地下,黑彪。她帶着黑口罩,一雙标準的睡鳳眼露在外面。門口保安換了新人,不認識,一把把人攔住,一臉橫肉不讓進。
“小丫頭,這不是你來的地方。”
口罩隐下了洛菊的神色,她沒有光的瞳孔黑的發滲,卻不想馬上動手。她不是小孩子了,不會那麼意氣用事。
“喂,”洛菊撥通電話,幹脆利落,“給你半分鐘時間滾出來門口接我。”
半分鐘後,一個莫約和洛菊一般高的幹瘦男子沖到門口堆着笑,一手撐在玻璃門框上:“好久不見啊,菊姐。”
菊姐。
好陌生而熟悉的名字。
洛菊聽的一愣。
“今兒什麼風,把您這麼大号的人物都吹過來了?”男人一把打掉沒眼力見的保安的手,帶着人進來,“哎,今天——”
“有場嗎?”洛菊沒心情理會他哔哔賴賴,打斷,“閑場,就現在。”
“呃,有,有。”男人趕緊說,“那——還是,老規矩?”
洛菊沒理他了,自徑走去更衣室。
她一走,男人轉身去櫃台。台姐好奇的打量着這個身形高挑出衆的女孩,穿着黑色戴帽棒球服,黑口罩,球鞋闊腿褲,周遭氣質陰翳而壓抑。
“張哥——張哥,”小姑娘好奇,“那是誰啊?”
張繼過來記賬,笑了笑:“一個,很牛逼的丫頭片子。”
“啊,”小姑娘年輕,一看就是新來的,“那就是老常客?”
洛菊不是常客,但是是老客。館内的布置沒有大改動,她記得很清楚,哪裡換衣服,哪裡是緊急救治室。不過工作人員倒是換了一批,她眼生。

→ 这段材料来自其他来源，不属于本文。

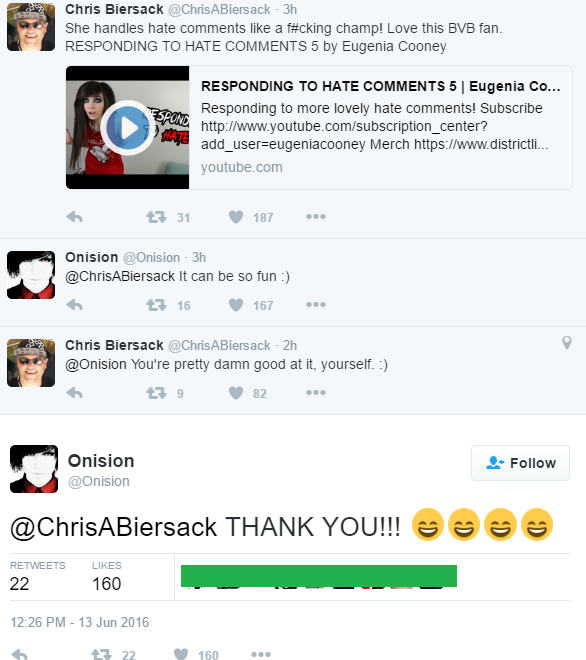Reply to "You're pretty damn good" tweet
This screenshot has width=586, height=660.
(x=75, y=393)
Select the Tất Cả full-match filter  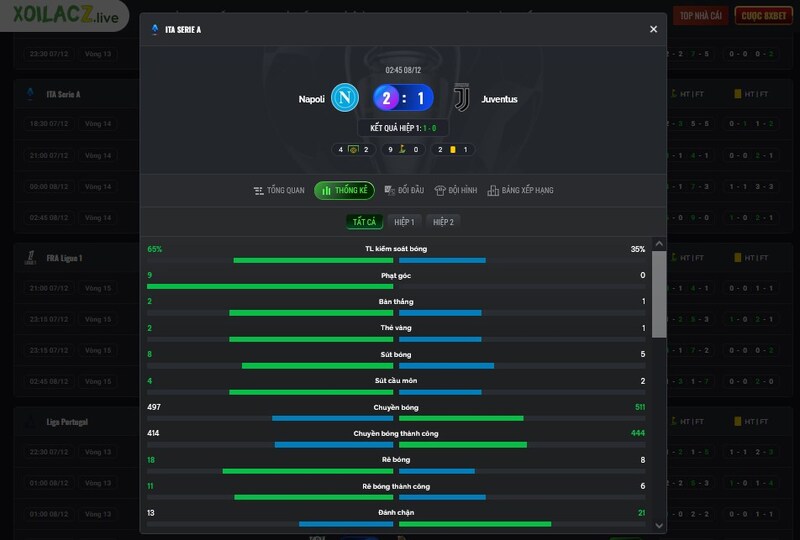click(x=363, y=222)
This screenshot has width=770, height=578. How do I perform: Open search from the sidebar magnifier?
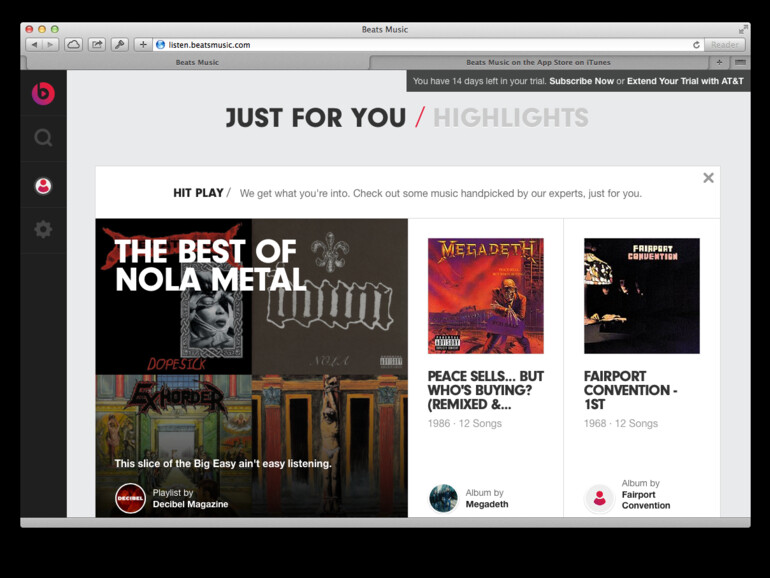point(43,138)
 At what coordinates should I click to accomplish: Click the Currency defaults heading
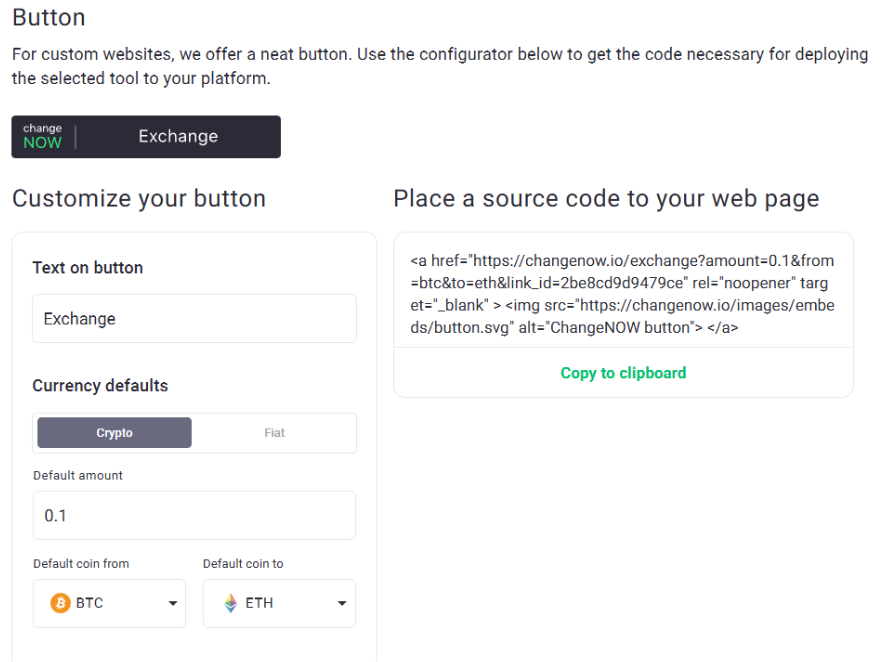coord(100,385)
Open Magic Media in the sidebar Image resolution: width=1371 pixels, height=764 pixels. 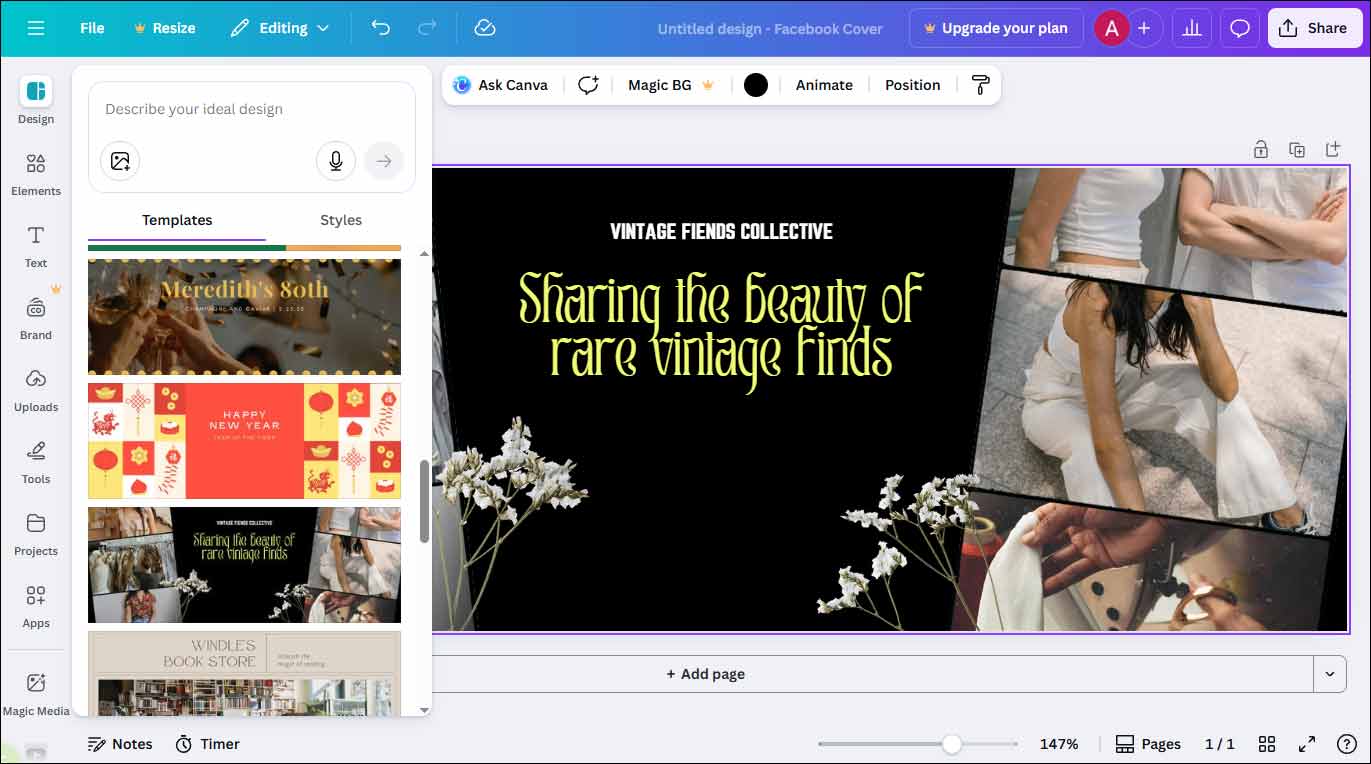click(x=36, y=690)
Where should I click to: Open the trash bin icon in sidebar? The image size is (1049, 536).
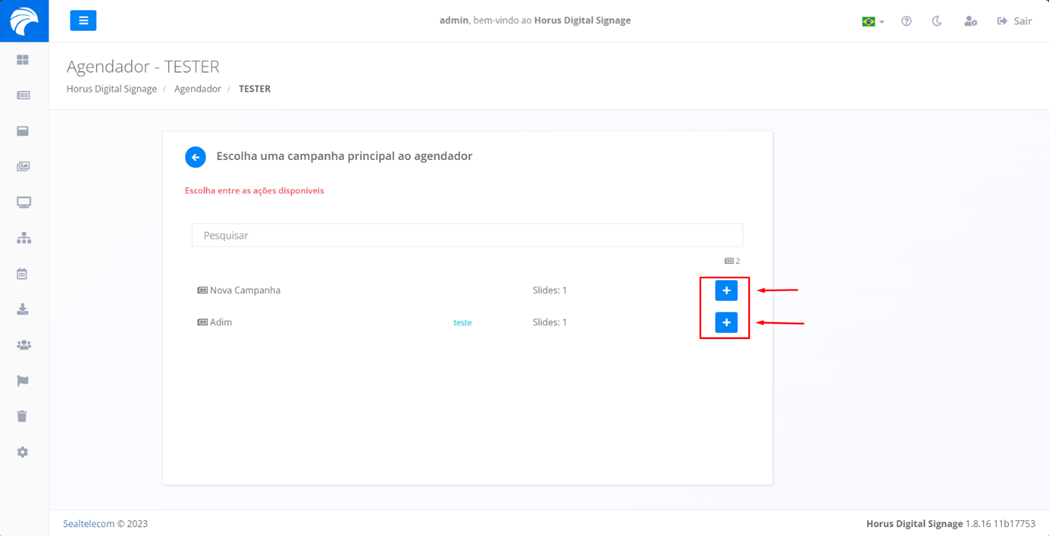pos(22,416)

“脾氣不小,骨頭賊硬。”張繼低頭翻着賬簿,“過來記一下——這個。”他随後想到什麼,“哦對了,這筆等會兒現結,現金,一次性給完。”
小姑娘眼睛定在那個名單上,直了,“哥,哥,”她咽咽口水,“這個——你确定啊?”
熒屏上正好播放的拳手,一個中年男子,鷹鈎鼻,凹陷眼,薄唇高顴骨,沒有突出的肌肉塊,脂包肌在内行人裡更加受敬畏。
旁邊PPT有着介紹。
Shark。
黑彪拳館的鎮店拳手。
“嗯,就他。”張繼語氣平淡,仿佛不正常的是小姑娘。“你擔心她死掉?”他看着女孩點點頭,笑了,“哎,果然是沒見過世面的小孩子。等會兒要是沒人,自己過去看看就知道了。”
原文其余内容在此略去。